Ted Toki has done the work. You can tell he's built a lot of engines, raced everything, and been everywhere. He can't tell you who the next American Idol is, but who cares? If you can get his attention, he has the answer to every car-related question from decades of firsthand experience. He's holed up at Westside Performance in West Los Angeles, California, most days, wrenching on impossible cars without a lift or a pit. He's the one kneading a shop towel as another customer's rumpity street machine echoes down the alley.
Ted rowed over from Hawaii in 1966 as a fresh gearhead to hang out at local haunts like Van Nuys Boulevard and a speed shop in West L.A. called the Chrome House that later became one of the many Service Center chain stores. After school, Ted opened a business in the back as a sublet from Service Center and started building hot rods. In 1988 he bought the store and created Westside Performance.

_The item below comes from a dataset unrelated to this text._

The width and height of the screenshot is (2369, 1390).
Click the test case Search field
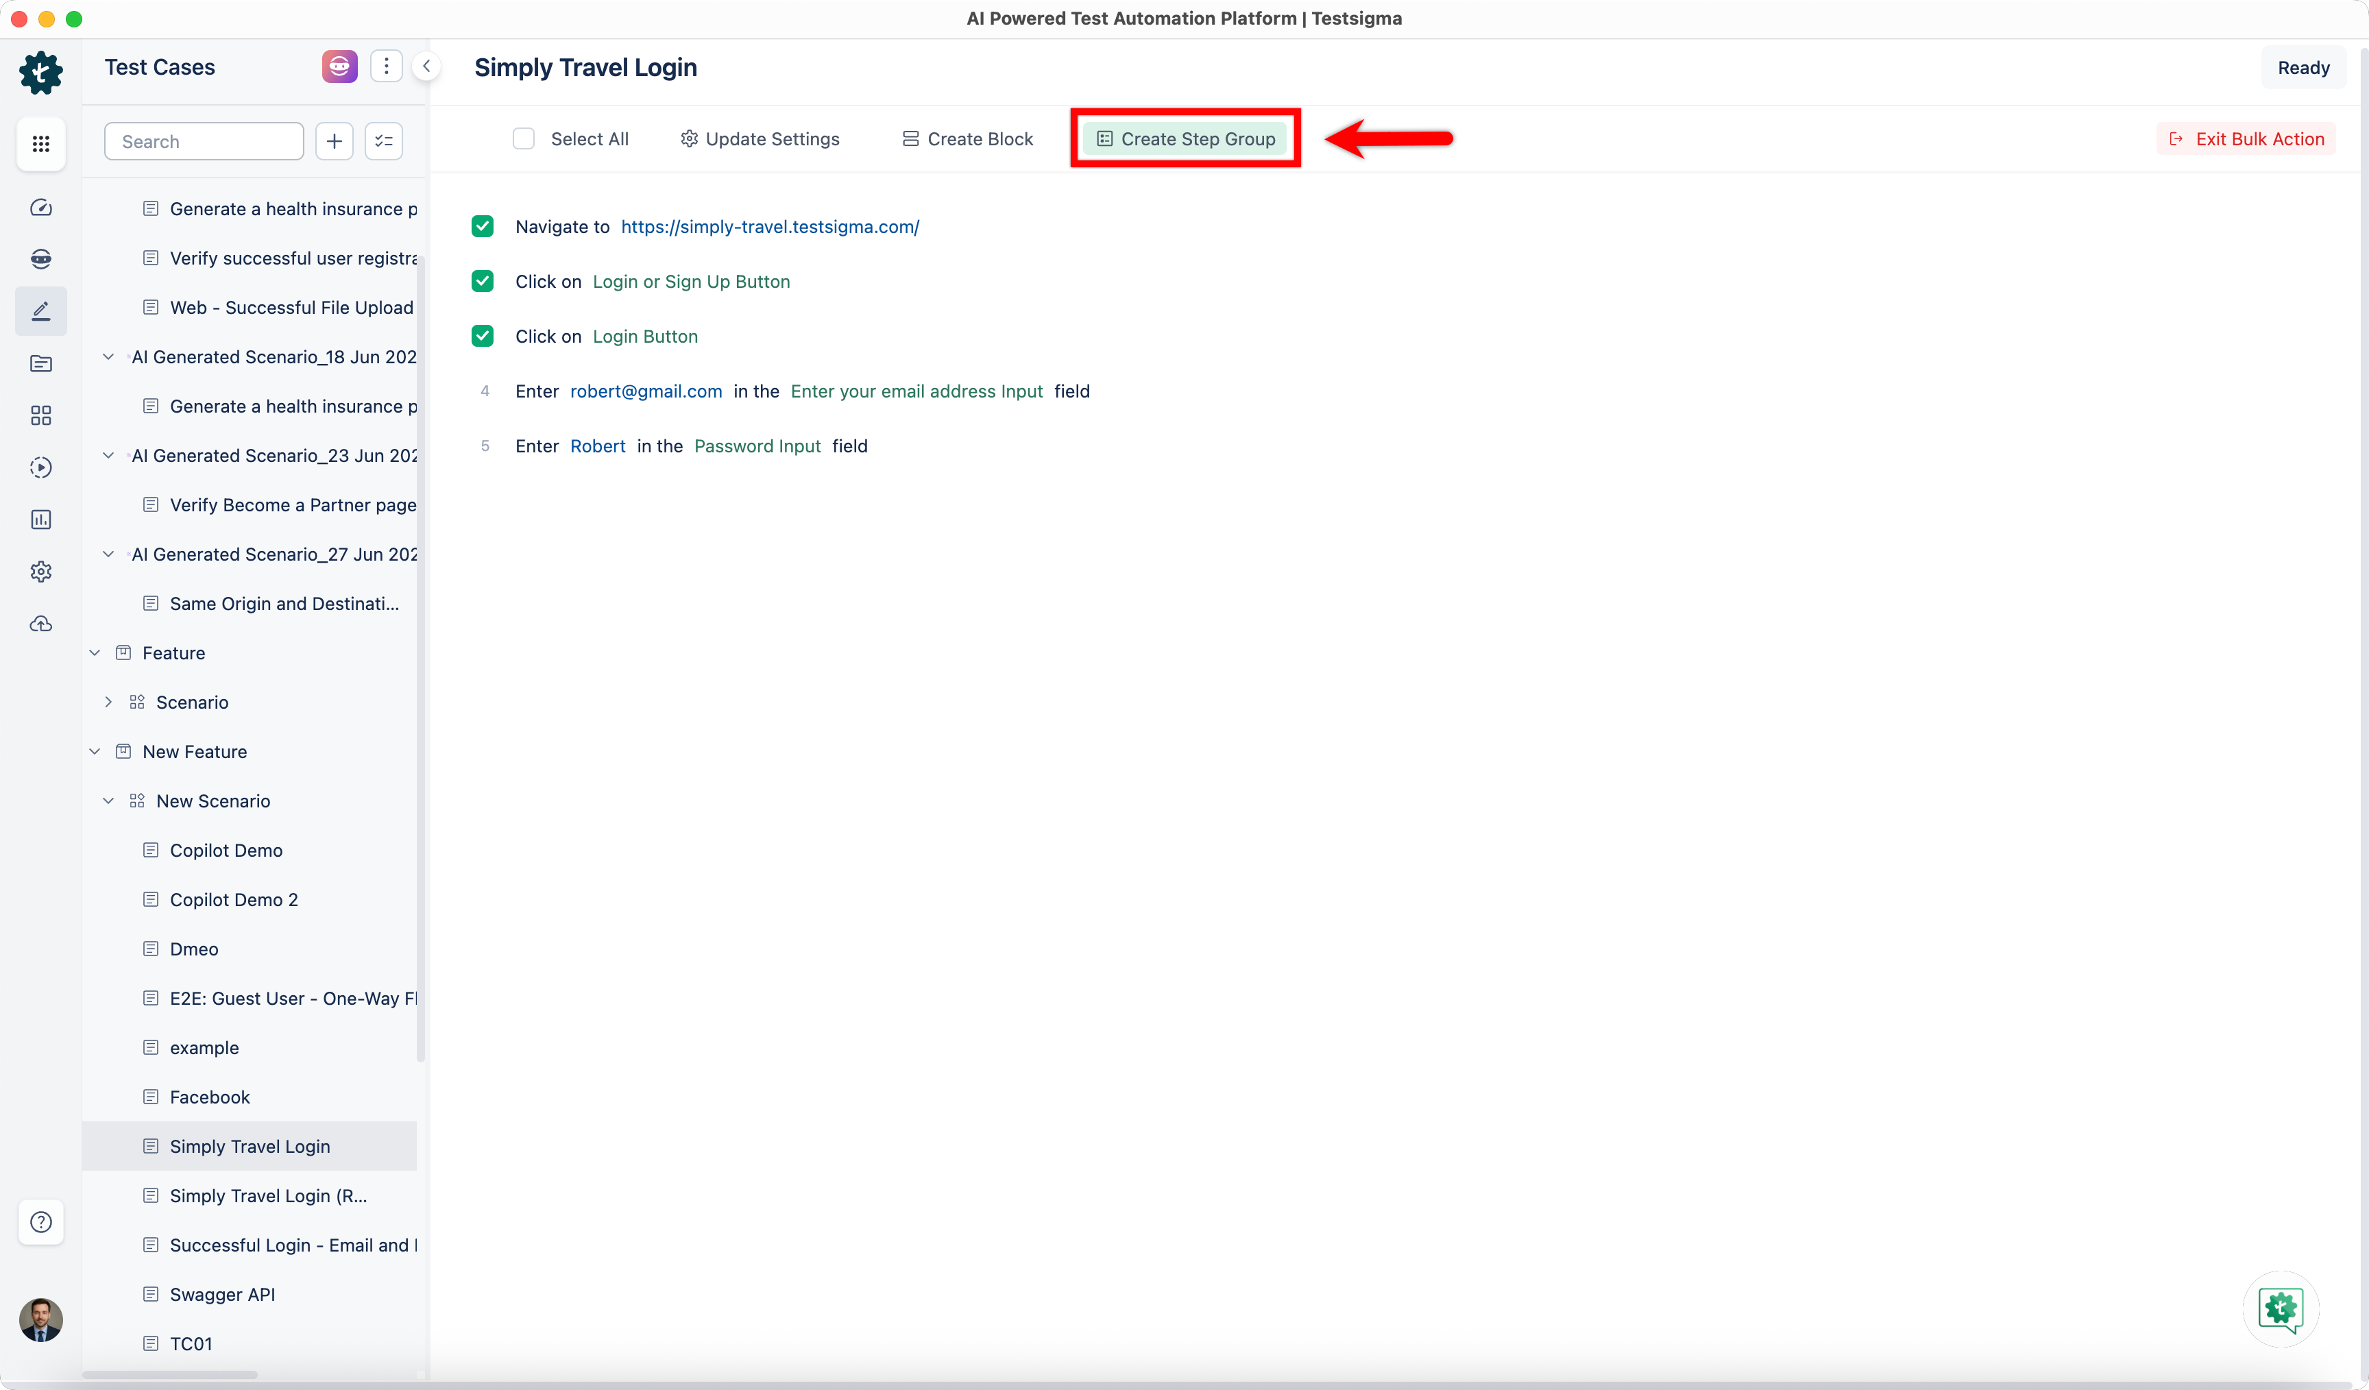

Why do you care? Ted is also the guy who came up with the idea to put a 4.00-inch-stroke crank in a 350 block in the Aug. '09 issue. With Edelbrock E-Street heads, the engine barked out 481-lb-ft, 429 hp, and gleamed with twin carbs and chrome trinkets everywhere. We couldn't resist finding a street machine to give the pig a proper test. Ted's '55 Chevy was the perfect car.

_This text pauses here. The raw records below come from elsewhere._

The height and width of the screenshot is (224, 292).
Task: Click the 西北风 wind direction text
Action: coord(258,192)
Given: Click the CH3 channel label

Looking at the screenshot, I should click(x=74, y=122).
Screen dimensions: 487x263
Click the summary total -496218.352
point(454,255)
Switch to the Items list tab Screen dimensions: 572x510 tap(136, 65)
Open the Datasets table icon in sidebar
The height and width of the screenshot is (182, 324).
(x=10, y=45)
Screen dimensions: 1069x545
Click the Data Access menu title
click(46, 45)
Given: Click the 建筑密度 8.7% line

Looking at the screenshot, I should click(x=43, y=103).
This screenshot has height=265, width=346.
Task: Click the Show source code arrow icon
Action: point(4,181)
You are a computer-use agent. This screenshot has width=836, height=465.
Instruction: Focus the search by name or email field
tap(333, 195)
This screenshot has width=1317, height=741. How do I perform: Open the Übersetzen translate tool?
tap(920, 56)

Ted has always had straight-axle Tri-Five Chevys, and every time there was nothing to do, a good deal would pop up and he would have to buy another. In the late '80s he was looking for a pre-abused car that he could drive on the street and use on the track, drilling, cutting, and fitting anything he wanted to without raising the ire of the resto guys. Ted traded labor on a transmission swap for this fiberglass-nosed '55 that was perfect for use as a bed to break in engines and test combos on the track. Twenty years later, it is still doing it.
Just after we'd hatched the plan to drop the engine in the '55, we heard that the Van Nuys cruise had restarted in the San Fernando Valley. Ted had cruised the circuit many times in the '55 when the action was huge, so we left his shop at 5 p.m. on a Wednesday and crawled through L.A. rush hour traffic on our way to the Valley. It was the second week of September and it sweltered, but the temp gauge read 180 degrees all night. For the '55, it was like coming home.